Campbell’s new, more abstract approach to filmmaking sounds like a far cry from his previous films, which were driven by a kind of manifesto: a call to action for surfers everywhere to expand their minds and their quivers. But 10 years later, now that Campbell’s surf ethos is shared by more and more modern surfers, can this movie have the same kind of deep cultural impact of his previous works? For that matter, can any surf film achieve that in 2018 amid the relentless white noise of digital video content? I put the question to Campbell.
“I think so,” he said. “Do I think that I’m going to be the one to create that moment? I don’t know.

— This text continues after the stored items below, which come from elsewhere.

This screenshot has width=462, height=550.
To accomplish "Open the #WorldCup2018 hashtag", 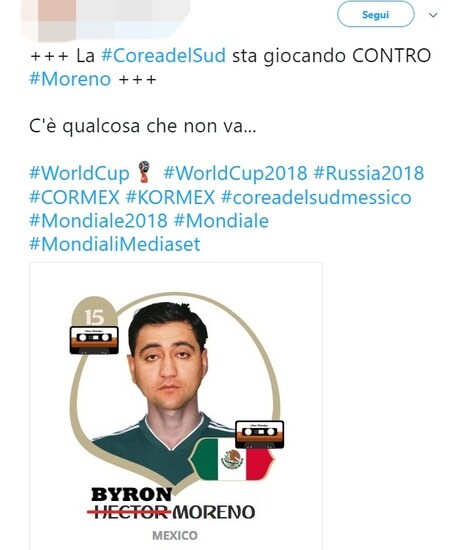I will 235,173.
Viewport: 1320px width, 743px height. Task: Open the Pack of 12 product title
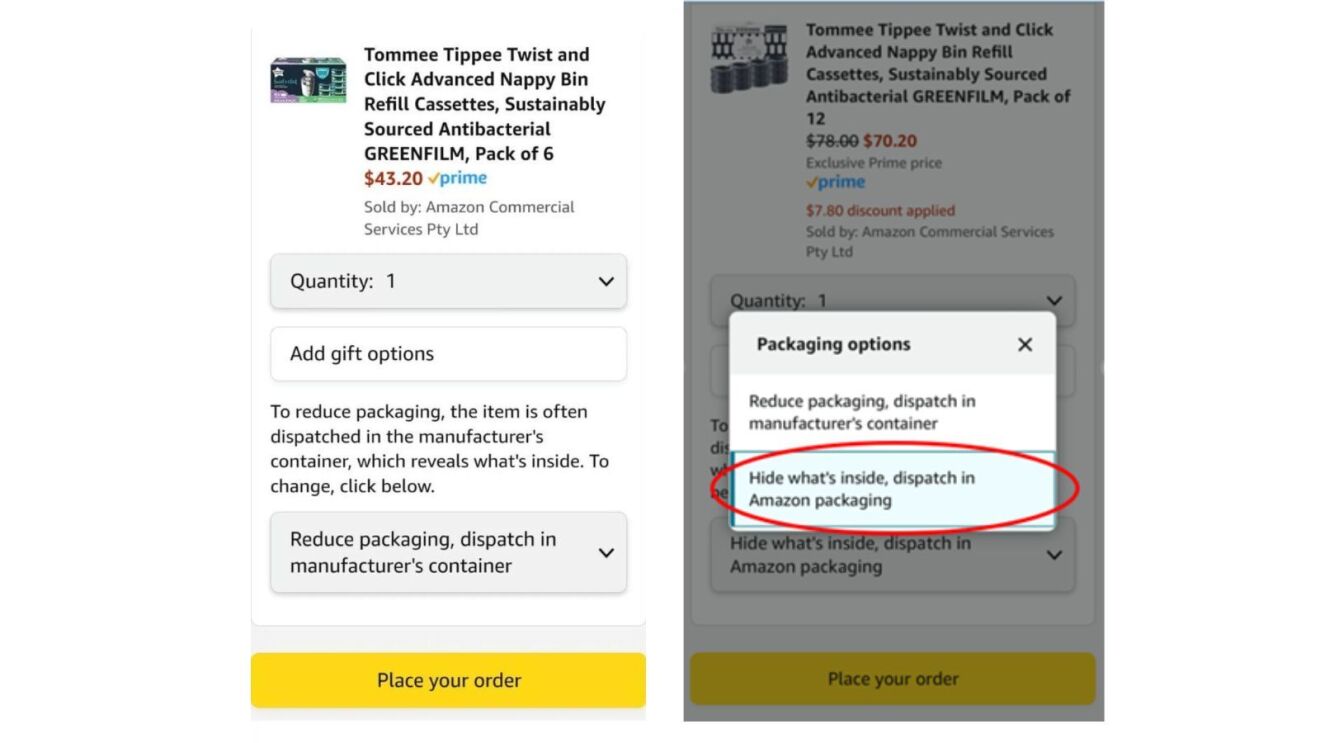click(x=937, y=74)
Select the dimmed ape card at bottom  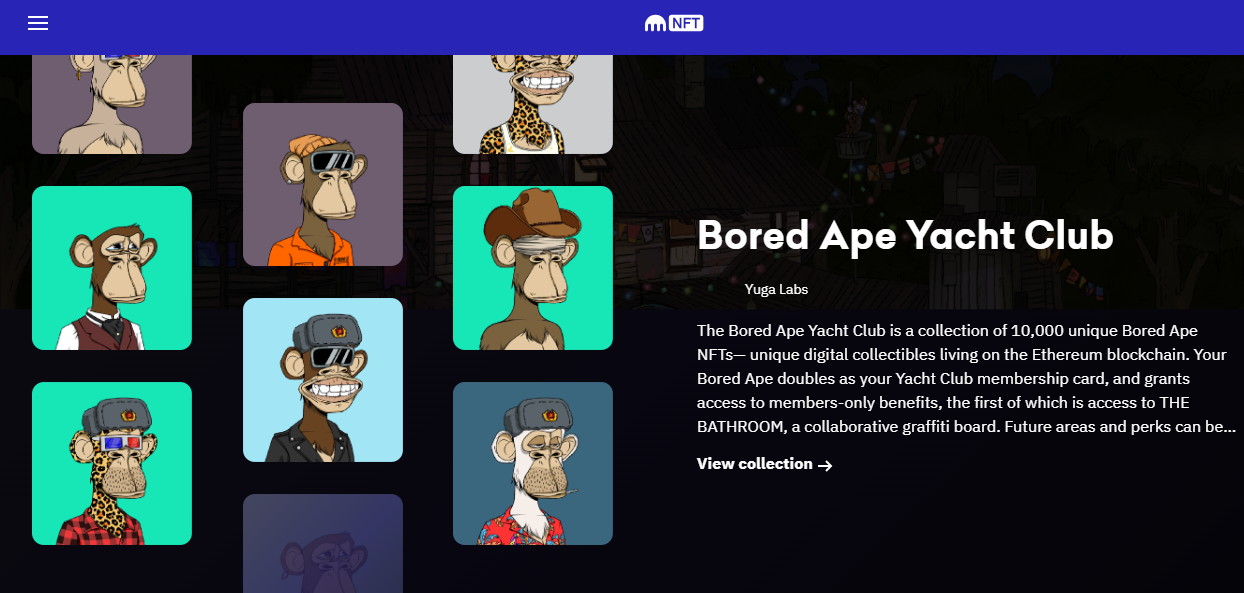(323, 543)

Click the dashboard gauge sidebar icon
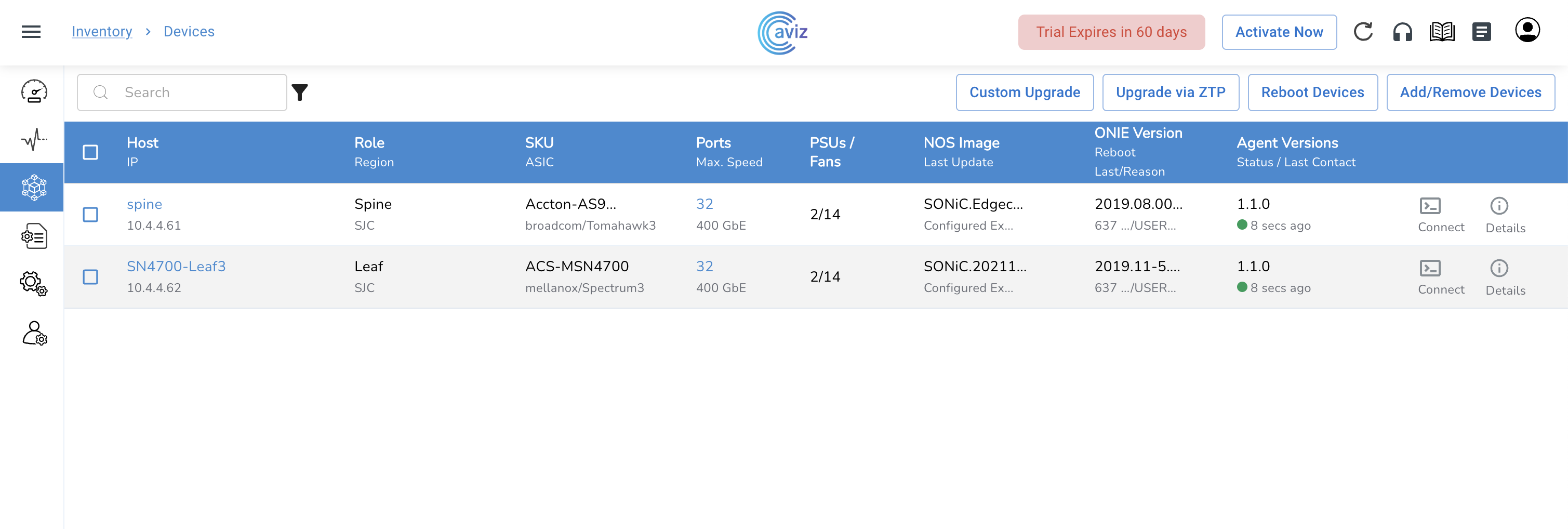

I think that what happened with my films before is kind of serendipitous in some ways. But I do think that people are highly capable of being very creative and having new perspectives. We don’t know where surfing is going to go and we don’t know what’s going to happen. It’s hard to imagine, but then again it always is until it happens.”
After we left the Board Builders Guild, we climbed into Campbell’s van, loaded with boards, wetsuits, and framed art that he’d been meaning to mail off, and headed to check the surf at Steamer Lane.
A pulsing northwest swell was in the water, although a high tide was swamping out the overhead rights. Campbell leaned on the railing that lined the cliff overlooking the break and watched a galaxy of different surfers of different ability levels on different design trips find their fun in the wonky waves. Garage-sale guns, resin-tinted fish, imported soft tops and well-stickered thrusters were all part of the surf-culture stew that swirled and roiled throughout the high-tide peaks.
Looking out at Steamer Lane today, or countless breaks around the world, it seems that we no longer need a film to turn surfing on its head. A decade ago, Campbell helped spark a cultural change that has since grown into a roaring blaze. Perhaps Campbell’s next work will simply be a way of celebrating how far we’ve come; a way of sitting back and enjoying the warmth.